This document is relevant for: Inf1, Inf2, Trn1, Trn2, Trn3
System Profile#
The Neuron System Profile show a system-level granularity of execution across instances and workers in your workload. This provides visibility into Neuron Runtime API calls and ML framework function calls (PyTorch or JAX) to help identify bottlenecks in distributed workloads. The Neuron Explorer UI provides system-level widgets for an extensible and customizable workflow.
System Trace Viewer#
The System Trace Viewer provides an interactive timeline interface with time range selection, configurable event grouping, system event details on hover, and linking of hardware events to Device Trace Viewer widgets.
You can see events in the Neuron Runtime and correlate them with hardware execution events on the Neuron Devices.
You can also see the device memory (HBM) allocations for each Neuron device over time. Hovering over these memory usage events shows a breakdown by usage category.
Visualizing Host Device Transfers#
The System Trace Viewer includes tracks for host-device data transfers, which are often a significant contributor to end-to-end latency and can reveal whether a workload is bottlenecked on PCIe traffic. host_to_device transfers move data from CPU RAM to device HBM (for example, loading model weights or input tensors), while device_to_host transfers move data in the reverse direction (for example, returning output tensors to the host). For each direction, two tracks are shown:
A transfer events track that displays each individual transfer as a discrete event on the timeline. This is useful for correlating specific transfers with surrounding runtime and hardware events to understand when and why a transfer occurred.
A transfer bandwidth track that plots the PCIe bandwidth consumed by transfers in that direction over time. This helps identify how close the workload is to the link’s practical throughput limit.
For distributed workloads, transfer tracks are aggregated by Instance ID and NeuronCore. For example, i-046decdee2ea88e5a/NC:0/host_to_device_transfers shows transfers from host to device on instance i-046decdee2ea88e5a that are required for model execution on NeuronCore 0 of that instance.
Other grouping options are available in the System Timeline settings. The default Instance + NeuronCore grouping renders one set of transfer tracks per NeuronCore on each instance in the workload, which is useful for pinpointing per-core behavior. The Instance grouping aggregates transfers across all NeuronCores on a given instance, producing a single set of tracks per instance, which is useful for comparing total host-device traffic between instances.
Adding Widgets#
The System Profile supports both System and Device widgets, enabling multi-profile analysis, for example comparing annotated device events across different devices.
To add a widget:
Click the Add Widget button to open the Add Widget modal.
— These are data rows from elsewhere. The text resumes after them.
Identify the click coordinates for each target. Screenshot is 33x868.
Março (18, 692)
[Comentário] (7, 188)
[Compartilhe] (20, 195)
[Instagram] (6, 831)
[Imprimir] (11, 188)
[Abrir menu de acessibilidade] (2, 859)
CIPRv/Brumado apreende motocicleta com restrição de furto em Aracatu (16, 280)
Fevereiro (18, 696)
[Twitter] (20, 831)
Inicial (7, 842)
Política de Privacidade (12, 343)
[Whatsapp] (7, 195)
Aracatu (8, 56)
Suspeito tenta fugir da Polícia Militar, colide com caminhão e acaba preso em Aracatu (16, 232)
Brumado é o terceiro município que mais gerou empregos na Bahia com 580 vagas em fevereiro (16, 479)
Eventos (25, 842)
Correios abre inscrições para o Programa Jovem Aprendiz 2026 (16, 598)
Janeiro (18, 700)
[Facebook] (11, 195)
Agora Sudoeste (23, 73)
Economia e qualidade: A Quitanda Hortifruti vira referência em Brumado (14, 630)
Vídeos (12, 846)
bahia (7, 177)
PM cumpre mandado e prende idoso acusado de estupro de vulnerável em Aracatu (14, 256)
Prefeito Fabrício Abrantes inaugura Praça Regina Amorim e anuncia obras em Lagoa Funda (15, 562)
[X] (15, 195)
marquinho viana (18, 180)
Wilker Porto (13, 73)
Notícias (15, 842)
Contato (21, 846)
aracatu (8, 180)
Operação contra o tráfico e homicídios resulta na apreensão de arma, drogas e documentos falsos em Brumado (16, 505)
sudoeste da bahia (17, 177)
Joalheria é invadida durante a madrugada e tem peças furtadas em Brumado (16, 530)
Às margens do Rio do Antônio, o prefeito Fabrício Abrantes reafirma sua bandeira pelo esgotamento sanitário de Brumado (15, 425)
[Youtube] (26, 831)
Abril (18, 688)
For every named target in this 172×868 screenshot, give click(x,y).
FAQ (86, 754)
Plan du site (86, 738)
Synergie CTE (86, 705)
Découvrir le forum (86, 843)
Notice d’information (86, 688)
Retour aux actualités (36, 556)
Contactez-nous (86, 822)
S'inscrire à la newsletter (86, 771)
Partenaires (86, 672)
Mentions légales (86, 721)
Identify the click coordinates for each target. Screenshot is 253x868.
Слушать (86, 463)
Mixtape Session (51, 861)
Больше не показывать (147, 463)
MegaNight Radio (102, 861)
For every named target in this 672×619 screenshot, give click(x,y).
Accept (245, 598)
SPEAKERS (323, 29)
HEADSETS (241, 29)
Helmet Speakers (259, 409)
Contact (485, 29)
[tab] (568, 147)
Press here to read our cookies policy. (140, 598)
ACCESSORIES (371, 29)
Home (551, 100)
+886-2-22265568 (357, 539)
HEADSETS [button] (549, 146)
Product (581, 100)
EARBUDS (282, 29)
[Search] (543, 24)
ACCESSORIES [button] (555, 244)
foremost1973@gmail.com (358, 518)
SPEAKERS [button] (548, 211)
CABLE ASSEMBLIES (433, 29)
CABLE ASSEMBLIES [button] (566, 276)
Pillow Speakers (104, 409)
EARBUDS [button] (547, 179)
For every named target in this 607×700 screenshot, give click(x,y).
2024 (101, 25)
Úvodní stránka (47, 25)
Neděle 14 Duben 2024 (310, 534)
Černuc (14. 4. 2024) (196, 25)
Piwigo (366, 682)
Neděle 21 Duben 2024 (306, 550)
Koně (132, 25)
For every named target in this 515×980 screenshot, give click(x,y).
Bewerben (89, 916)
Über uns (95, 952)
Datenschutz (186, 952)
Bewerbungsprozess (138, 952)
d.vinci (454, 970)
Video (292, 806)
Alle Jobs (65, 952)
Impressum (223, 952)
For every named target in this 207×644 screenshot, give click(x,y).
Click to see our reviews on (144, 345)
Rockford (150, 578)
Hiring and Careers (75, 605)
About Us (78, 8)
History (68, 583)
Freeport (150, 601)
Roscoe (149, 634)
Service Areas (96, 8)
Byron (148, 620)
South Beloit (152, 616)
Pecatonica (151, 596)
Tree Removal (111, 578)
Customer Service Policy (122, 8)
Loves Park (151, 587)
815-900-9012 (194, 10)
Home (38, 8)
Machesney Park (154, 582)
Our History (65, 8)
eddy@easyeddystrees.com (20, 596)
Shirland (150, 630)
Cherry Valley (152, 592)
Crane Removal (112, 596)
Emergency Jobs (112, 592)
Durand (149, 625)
Select a Device or System widget.
Click a widget tile to load it with the selected profile. Each tile is tagged with its supported profile type (system, device, or both).
To load multiple instances of the same widget type for different profiles, repeat the steps above and select a different profile each time.
After adding a widget, you can switch to a different profile by using the profile dropdown at the top of the widget.
Note
Adding duplicate widgets for the same profile is not currently supported.
Settings#
The System Trace Viewer supports multiple grouping modes to organize events for different analysis perspectives. You can switch between the following grouping modes in the settings to focus your analysis on different aspects of system performance:
Grouping Option |
Description |
Example |
|---|---|---|
CPU vs Device Grouping (Default) |
Groups events by event source (CPU or Neuron device events) |
Runtime events: |
NeuronCore Grouping |
Groups events by individual NeuronCore |
|
Thread Grouping |
Groups events by thread identifier |
|
Process Grouping |
Groups events by process identifier |
|
Instance Grouping |
Groups all events by instance only |
|
Event Details#
Clicking on trace events in the timeline populates the Event Details widget with a list of properties for the system trace event.
Device Profile Linking#
The System Trace Viewer links hardware events to the Device Trace Viewer, which renders the corresponding device traces.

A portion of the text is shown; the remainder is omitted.